Mandatory COVID 19 testing begins at Toronto airport as travel rules make waves
A rule requiring international travellers landing at Ontario’s largest airport to take a COVID-19 test came into effect today amid growing concern over vaccine shortages and the importation of contagious COVID-19 variants into the country.
The Ontario government implemented the measure at Toronto’s Pearson International Airport as a stopgap while waiting for a similar federal program to get off the ground soon.
Premier Doug Ford has praised the prime minister for announcing a new federal testing plan but said Ontario will conduct its own traveller testing until Ottawa’s program kicks in.
Canada’s chief public health officer says new COVID-19 cases have been trending downward across the country in recent days but is warning it’s crucial to keep strong measures in place to maintain the tendency.
Quebec reported fewer than 1,000 daily COVID-19 infections today for the first time since early November, while Ontario reported 1,969 cases due to what Health Minister Christine Elliott describes as a data catch-up that includes some previously unreported cases.

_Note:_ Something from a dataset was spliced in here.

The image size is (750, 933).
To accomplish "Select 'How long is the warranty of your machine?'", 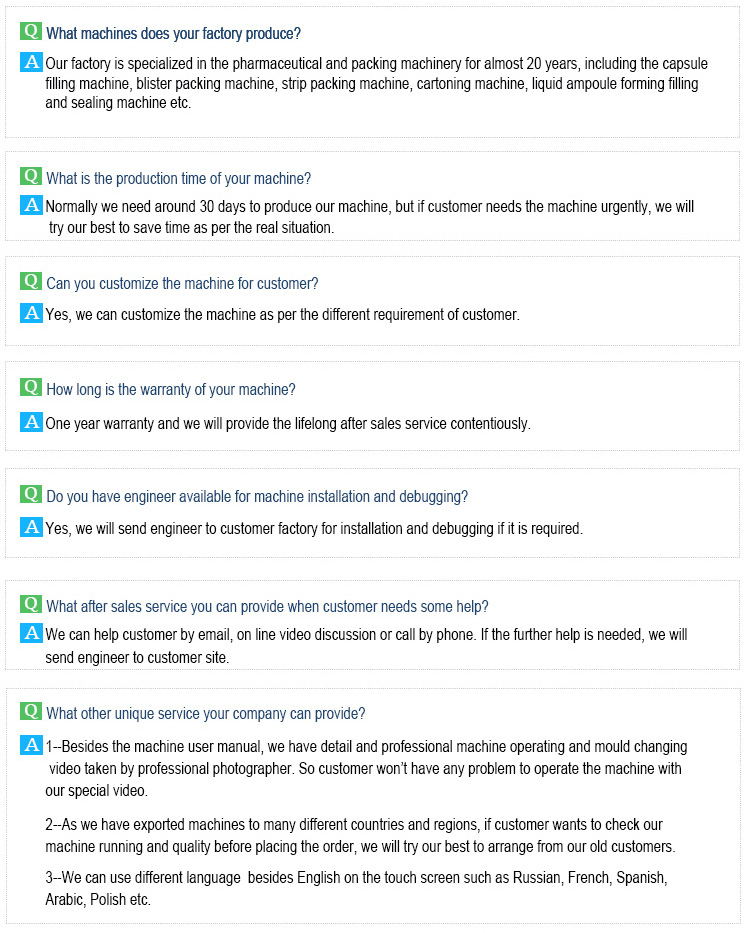I will tap(171, 390).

But authorities say the reports of a contagious variant spreading in parts of Ontario as well as a slowdown in national vaccine deliveries justify the need for tough new travel restrictions, which will include a requirement that inbound travellers spend the first three days of their quarantine at a supervised hotel and take a COVID-19 test at their own expense.

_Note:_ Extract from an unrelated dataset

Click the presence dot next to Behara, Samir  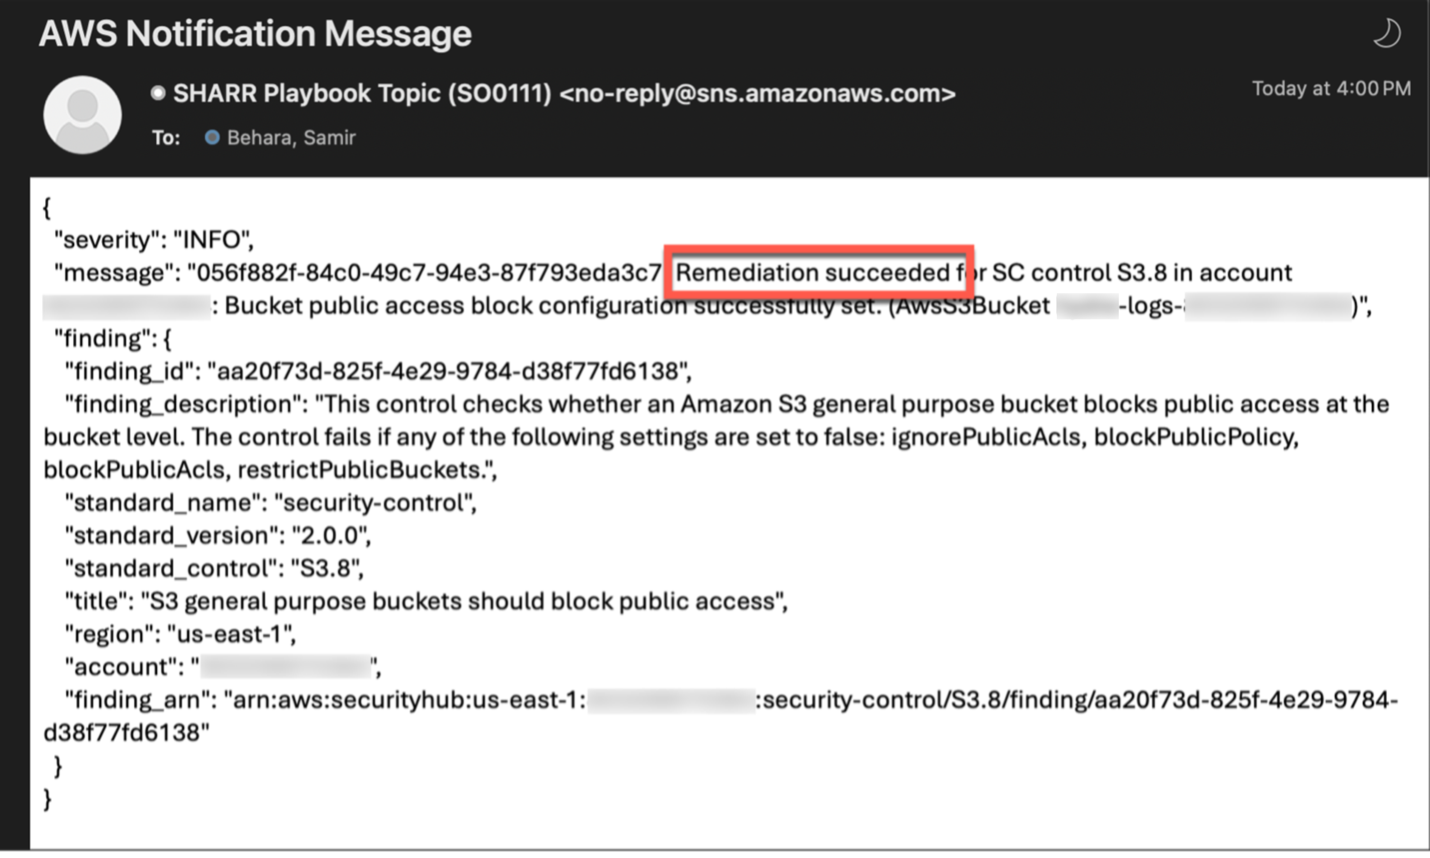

The rules are causing “anxiety and frustration” for Canadians currently abroad, according to Evan Rachkovsky, a spokesman for the Canadian Snowbird Association.
He said the group is supportive of mandatory COVID-19 testing at points of entry but is opposed to the hotel quarantine measure, which is expected to cost travellers about $2,000 each.
“We believe it’s unreasonable, and we believe that this is going to be a financial hardship for many Canadians that are currently outside of the country,” he said, adding that more than 30,000 of the group’s approximately 110,000 members are currently outside of Canada.
He said there are other unanswered questions, including whether the rules will apply to land crossings and whether travellers’ pets will be accepted at the government-approved hotels.
Prime Minister Justin Trudeau announced last week that Air Canada, WestJet, Sunwing and Air Transat had agreed to suspend service to Mexico and the Caribbean as of Sunday.
The restriction will last until April 30, and Trudeau said the airlines will help arrange the return of customers currently outside the country.
As of this Thursday, all international passenger flights to Canada will have to land at one of four airports – Vancouver, Toronto, Calgary or Montreal.
Aviation experts have warned that the suspension of flights could have widespread repercussions for Canada’s beleaguered airline sector and force permanent closures for airports and travel agencies.
Meanwhile, Canada’s international trade minister told a parliamentary committee on Monday that she’s worried about new European export controls, even though European leaders have given assurances that new export controls on COVID-19 vaccines won’t stop shipments destined for Canada.
Mary Ng told MPs that Canada has been promised multiple times, including by the president of the European Commission and the trade and health commissioners, that Canada’s vaccine shipments will continue as expected.
However, she said those promises have not been put in writing and acknowledged the export controls are “concerning.”
All Canada’s doses of the COVID-19 vaccines from both Pfizer-BioNTech and Moderna are made in and shipped from Europe. Both companies have recently announced slowdowns in their vaccine delivery schedule due to production delays.
The Liberal government has repeatedly said both Pfizer-BioNTech and Moderna still intend to fulfil their promised delivery schedules and that current delays are temporary.
At least three other companies, Novavax, Astra-Zeneca and Johnson and Johnson, have launched the process of having Health Canada approve their vaccines.